Al escribir sobre Noto recuerdo una impresión similar e igual de sorprendente para mí, una mañana en que estaba circundando Hyde Park por el exterior. Me estaba acercando al Royal Albert Hall pensando en Bob Dylan, supongo, y al girar la cabeza a la izquierda vi una especie de templete que me pareció descabellado por su sobreabundancia de oro y su estructura quebradiza, pero que me produjo una conmoción como si fuese la visión de un poeta romántico, como si fuese la visión equivocada de un palacio del mundo de las hadas despistadas.

Tanto el pequeño teatro de Noto como el Albert Memorial se parecen en que llegan a ser un poco kitsch, y están muy lejos de lo que a mí me suele atraer y conmover. Todo ese oro lo encuentro excesivo y un poco frío, y sin embargo me hablaron con una elocuencia sin mensaje que aún hoy me intriga. ¿Por qué? No consigo entender qué vínculo irracional tengo con ellos. Esas emociones solo se pueden comprender a través de un poema.

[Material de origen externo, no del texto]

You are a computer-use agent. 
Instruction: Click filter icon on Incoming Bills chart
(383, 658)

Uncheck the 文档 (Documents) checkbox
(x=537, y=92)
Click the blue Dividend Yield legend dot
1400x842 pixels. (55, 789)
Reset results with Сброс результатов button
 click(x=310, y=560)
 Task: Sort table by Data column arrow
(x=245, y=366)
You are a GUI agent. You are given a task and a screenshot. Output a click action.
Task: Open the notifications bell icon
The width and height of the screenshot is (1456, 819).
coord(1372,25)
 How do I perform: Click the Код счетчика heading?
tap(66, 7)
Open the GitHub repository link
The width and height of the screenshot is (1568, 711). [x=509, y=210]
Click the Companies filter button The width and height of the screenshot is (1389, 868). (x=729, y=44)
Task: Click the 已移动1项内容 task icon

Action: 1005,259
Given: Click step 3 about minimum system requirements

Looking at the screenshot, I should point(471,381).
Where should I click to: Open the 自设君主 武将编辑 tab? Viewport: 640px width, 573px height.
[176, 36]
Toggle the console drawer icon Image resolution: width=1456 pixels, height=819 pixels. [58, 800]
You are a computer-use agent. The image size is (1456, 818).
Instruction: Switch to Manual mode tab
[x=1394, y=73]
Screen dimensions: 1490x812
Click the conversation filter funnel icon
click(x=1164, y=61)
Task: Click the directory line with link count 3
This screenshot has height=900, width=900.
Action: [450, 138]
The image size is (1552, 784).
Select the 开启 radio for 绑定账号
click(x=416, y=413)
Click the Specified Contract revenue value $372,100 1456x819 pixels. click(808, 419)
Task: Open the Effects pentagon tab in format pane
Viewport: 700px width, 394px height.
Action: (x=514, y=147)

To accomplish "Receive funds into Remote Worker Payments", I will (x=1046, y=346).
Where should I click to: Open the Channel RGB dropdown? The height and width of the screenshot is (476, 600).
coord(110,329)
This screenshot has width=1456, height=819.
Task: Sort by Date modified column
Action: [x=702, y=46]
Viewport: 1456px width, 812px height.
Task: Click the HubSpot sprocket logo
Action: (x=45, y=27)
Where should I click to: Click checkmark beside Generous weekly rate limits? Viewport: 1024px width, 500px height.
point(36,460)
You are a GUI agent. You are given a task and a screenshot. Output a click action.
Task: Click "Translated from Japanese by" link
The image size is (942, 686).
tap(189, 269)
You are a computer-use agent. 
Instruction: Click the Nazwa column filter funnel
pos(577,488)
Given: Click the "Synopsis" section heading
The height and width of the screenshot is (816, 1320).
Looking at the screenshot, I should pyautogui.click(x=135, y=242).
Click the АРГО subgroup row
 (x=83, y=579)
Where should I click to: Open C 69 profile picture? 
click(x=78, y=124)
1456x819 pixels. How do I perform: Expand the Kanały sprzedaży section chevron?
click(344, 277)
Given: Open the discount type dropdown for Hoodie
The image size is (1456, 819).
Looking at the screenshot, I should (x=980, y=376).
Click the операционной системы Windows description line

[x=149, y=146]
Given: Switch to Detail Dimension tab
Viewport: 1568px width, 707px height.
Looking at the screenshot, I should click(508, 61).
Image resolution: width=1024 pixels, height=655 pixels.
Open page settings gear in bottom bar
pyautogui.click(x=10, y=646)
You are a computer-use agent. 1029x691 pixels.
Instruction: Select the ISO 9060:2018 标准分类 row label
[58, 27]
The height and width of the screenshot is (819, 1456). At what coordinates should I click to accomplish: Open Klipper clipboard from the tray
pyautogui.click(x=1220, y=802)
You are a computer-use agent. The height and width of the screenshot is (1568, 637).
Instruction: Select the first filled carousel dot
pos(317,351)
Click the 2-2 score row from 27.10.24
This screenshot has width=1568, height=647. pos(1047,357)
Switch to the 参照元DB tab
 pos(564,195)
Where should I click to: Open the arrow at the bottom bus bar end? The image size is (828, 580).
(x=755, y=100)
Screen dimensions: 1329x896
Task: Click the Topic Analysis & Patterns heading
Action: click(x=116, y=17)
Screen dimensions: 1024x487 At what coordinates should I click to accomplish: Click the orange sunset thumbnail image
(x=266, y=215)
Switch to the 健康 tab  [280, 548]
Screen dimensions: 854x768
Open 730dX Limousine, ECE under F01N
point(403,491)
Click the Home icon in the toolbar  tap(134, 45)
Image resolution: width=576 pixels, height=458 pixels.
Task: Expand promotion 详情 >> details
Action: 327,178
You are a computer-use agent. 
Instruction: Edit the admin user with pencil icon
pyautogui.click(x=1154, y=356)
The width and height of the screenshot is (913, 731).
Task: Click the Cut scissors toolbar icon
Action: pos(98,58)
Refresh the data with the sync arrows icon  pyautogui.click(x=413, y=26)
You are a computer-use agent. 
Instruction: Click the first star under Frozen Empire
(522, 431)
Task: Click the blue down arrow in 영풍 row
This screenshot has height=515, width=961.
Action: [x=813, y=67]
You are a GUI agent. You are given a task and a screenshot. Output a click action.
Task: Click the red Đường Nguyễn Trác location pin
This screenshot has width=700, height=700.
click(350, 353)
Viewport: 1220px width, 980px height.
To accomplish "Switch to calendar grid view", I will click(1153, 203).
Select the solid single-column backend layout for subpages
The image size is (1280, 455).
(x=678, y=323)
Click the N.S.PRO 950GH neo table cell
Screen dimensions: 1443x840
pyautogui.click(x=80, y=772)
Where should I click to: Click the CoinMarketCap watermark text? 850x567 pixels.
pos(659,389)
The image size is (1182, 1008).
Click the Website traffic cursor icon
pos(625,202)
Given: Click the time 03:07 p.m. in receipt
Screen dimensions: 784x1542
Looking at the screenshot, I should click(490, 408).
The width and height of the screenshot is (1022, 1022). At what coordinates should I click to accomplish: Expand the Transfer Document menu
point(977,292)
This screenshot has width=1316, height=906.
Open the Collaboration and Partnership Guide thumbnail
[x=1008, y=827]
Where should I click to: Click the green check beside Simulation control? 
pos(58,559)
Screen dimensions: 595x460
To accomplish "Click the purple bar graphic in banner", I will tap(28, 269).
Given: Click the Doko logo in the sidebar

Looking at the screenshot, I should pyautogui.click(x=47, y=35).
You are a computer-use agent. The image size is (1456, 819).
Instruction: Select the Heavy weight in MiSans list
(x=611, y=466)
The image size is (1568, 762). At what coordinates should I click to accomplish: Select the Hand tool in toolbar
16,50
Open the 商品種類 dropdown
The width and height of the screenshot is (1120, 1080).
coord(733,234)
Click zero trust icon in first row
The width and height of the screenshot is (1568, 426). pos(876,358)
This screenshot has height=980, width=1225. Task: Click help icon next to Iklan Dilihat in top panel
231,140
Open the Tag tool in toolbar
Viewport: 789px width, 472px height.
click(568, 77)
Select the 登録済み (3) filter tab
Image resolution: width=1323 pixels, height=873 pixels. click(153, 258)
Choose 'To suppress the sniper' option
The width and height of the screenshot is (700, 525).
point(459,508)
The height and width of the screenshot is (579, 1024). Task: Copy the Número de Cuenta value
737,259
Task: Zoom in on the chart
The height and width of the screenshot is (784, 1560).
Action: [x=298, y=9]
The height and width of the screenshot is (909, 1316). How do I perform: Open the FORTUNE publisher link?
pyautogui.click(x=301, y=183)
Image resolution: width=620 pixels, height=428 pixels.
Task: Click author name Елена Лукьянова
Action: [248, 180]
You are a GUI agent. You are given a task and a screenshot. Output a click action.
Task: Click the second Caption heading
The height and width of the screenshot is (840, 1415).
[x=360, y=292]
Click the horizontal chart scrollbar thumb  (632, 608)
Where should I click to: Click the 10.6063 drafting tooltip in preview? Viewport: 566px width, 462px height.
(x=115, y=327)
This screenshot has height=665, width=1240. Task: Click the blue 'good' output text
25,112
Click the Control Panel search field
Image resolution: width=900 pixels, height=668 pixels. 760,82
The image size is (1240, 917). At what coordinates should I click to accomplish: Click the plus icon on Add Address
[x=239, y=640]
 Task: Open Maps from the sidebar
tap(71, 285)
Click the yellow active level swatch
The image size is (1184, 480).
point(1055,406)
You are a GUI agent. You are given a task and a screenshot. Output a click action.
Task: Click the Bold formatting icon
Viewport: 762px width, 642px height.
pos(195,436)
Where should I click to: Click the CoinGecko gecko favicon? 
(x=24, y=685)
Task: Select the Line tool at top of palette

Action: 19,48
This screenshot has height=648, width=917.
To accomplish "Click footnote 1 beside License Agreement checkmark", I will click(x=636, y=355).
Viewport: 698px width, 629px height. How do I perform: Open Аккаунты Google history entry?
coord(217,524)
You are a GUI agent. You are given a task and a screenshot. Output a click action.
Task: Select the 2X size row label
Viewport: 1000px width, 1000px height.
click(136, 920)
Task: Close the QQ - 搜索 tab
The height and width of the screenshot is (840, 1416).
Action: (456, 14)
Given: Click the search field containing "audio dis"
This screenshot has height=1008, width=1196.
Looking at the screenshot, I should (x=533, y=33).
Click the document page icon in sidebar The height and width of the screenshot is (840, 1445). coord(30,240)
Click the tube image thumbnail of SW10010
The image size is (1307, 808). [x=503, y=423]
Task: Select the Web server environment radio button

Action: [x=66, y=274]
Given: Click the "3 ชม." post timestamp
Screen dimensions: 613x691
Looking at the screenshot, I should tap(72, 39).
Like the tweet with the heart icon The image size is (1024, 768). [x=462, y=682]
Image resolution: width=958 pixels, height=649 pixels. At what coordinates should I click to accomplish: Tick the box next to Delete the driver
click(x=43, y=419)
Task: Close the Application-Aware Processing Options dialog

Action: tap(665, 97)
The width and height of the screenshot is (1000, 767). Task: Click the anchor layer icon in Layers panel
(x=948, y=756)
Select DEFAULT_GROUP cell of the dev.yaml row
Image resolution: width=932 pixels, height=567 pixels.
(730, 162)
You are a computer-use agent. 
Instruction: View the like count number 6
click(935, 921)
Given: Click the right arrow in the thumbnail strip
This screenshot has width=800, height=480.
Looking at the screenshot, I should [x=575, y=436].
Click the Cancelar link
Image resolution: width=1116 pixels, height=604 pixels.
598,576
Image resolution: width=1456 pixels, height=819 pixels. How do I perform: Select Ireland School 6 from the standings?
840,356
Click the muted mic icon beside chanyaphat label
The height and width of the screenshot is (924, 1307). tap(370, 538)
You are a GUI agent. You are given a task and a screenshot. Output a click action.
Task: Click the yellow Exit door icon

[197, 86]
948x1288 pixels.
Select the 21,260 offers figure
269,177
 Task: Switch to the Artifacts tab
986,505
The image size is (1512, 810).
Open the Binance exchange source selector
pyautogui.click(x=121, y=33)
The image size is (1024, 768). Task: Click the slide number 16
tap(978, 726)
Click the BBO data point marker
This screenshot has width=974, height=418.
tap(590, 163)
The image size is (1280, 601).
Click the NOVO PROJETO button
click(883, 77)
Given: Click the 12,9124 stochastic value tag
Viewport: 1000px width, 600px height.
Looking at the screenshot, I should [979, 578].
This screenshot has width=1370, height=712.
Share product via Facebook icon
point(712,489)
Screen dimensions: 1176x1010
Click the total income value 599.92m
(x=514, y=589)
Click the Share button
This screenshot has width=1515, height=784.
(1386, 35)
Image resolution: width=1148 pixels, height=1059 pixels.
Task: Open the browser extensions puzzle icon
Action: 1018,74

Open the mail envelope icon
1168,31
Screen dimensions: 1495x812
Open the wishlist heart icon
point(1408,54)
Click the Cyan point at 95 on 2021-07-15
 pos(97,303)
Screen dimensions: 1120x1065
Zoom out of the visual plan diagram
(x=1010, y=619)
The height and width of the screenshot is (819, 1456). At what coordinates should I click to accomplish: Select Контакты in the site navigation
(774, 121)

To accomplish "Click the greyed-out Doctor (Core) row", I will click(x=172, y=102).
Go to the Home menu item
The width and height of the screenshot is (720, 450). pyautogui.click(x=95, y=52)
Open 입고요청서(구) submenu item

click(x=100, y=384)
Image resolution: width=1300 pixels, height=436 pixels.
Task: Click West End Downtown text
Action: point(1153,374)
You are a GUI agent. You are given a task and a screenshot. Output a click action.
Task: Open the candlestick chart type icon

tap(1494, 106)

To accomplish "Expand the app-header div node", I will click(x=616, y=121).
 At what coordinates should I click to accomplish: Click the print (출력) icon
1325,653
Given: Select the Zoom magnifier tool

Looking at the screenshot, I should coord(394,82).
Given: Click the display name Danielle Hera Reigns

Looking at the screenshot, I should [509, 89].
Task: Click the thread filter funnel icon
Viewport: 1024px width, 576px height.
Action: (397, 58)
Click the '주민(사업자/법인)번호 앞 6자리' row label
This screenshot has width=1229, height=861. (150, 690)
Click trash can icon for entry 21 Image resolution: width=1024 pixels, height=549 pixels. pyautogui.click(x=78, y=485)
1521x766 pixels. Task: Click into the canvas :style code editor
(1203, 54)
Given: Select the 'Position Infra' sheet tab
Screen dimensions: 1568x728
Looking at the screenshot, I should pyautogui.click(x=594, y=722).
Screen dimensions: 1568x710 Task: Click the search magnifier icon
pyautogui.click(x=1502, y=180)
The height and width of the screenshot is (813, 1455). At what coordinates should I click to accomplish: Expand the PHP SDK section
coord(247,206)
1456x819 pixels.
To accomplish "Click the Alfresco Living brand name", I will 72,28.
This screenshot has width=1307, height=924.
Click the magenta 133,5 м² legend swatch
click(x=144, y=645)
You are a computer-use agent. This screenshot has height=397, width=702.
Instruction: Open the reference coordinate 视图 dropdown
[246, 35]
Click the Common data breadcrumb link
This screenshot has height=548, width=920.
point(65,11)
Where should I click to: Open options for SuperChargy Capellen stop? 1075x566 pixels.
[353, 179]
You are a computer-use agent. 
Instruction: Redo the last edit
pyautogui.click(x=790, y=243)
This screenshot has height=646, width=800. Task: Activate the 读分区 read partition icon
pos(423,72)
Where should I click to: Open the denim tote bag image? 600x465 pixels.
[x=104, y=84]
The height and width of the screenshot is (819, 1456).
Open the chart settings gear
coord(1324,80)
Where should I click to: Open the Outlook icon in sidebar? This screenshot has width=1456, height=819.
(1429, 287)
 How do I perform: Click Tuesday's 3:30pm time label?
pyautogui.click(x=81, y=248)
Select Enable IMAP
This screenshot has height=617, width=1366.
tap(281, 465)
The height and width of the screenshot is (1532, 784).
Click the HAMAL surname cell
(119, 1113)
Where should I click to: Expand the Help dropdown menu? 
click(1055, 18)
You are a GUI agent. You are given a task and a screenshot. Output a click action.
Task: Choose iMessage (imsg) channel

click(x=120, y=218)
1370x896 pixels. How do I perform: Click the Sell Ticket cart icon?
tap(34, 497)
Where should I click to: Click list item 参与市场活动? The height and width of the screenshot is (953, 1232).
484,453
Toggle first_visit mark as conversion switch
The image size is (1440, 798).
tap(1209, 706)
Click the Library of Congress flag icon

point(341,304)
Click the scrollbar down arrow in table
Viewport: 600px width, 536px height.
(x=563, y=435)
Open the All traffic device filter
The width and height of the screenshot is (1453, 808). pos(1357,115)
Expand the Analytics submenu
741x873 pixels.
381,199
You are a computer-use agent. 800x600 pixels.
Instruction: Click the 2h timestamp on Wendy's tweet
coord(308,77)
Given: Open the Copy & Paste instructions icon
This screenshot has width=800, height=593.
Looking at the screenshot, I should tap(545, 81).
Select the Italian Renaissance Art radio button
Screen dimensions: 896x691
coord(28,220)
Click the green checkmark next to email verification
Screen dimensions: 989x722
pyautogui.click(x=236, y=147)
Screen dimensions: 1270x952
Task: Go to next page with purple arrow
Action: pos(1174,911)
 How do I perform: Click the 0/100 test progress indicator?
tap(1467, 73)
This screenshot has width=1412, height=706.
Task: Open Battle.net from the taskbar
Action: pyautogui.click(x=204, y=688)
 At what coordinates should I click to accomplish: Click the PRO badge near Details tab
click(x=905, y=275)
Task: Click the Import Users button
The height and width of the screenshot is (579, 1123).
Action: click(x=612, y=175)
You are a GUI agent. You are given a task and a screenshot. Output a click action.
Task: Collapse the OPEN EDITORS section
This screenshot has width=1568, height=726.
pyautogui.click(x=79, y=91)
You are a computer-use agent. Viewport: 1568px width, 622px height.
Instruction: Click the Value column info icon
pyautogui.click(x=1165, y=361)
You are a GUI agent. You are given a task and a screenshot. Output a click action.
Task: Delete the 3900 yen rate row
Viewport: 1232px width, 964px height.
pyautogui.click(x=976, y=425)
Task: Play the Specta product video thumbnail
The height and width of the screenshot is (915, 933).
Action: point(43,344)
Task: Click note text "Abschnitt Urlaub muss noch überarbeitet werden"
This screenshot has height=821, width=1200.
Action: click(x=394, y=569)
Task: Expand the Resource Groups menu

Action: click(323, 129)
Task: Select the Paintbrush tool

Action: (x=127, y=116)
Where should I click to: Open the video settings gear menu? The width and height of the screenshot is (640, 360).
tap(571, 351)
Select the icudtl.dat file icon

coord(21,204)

Me acuerdo ahora de que en Catania nos metimos por una callejuela y encontramos una trattoria escondida en una especie de patio sobrevenido, con un par de mesas en la calle. No recuerdo qué comimos, algo delicioso sin duda, pero lo hicimos junto a unos muros increíbles de lo puro hechos polvo, desmoronados y llenos de boquetes. Entre esas ruinas se desenvolvía el trasiego cotidiano de comidas. Le preguntamos al camarero: ¿pero qué os ha pasado aquí? Y mirando al cielo y uniendo los cinco dedos por las yemas nos dijo: “¡Ah! ¡La guerra!” Hay que leer la güerra, a la italiana. ¡Pero la guerra se acabó en 1945!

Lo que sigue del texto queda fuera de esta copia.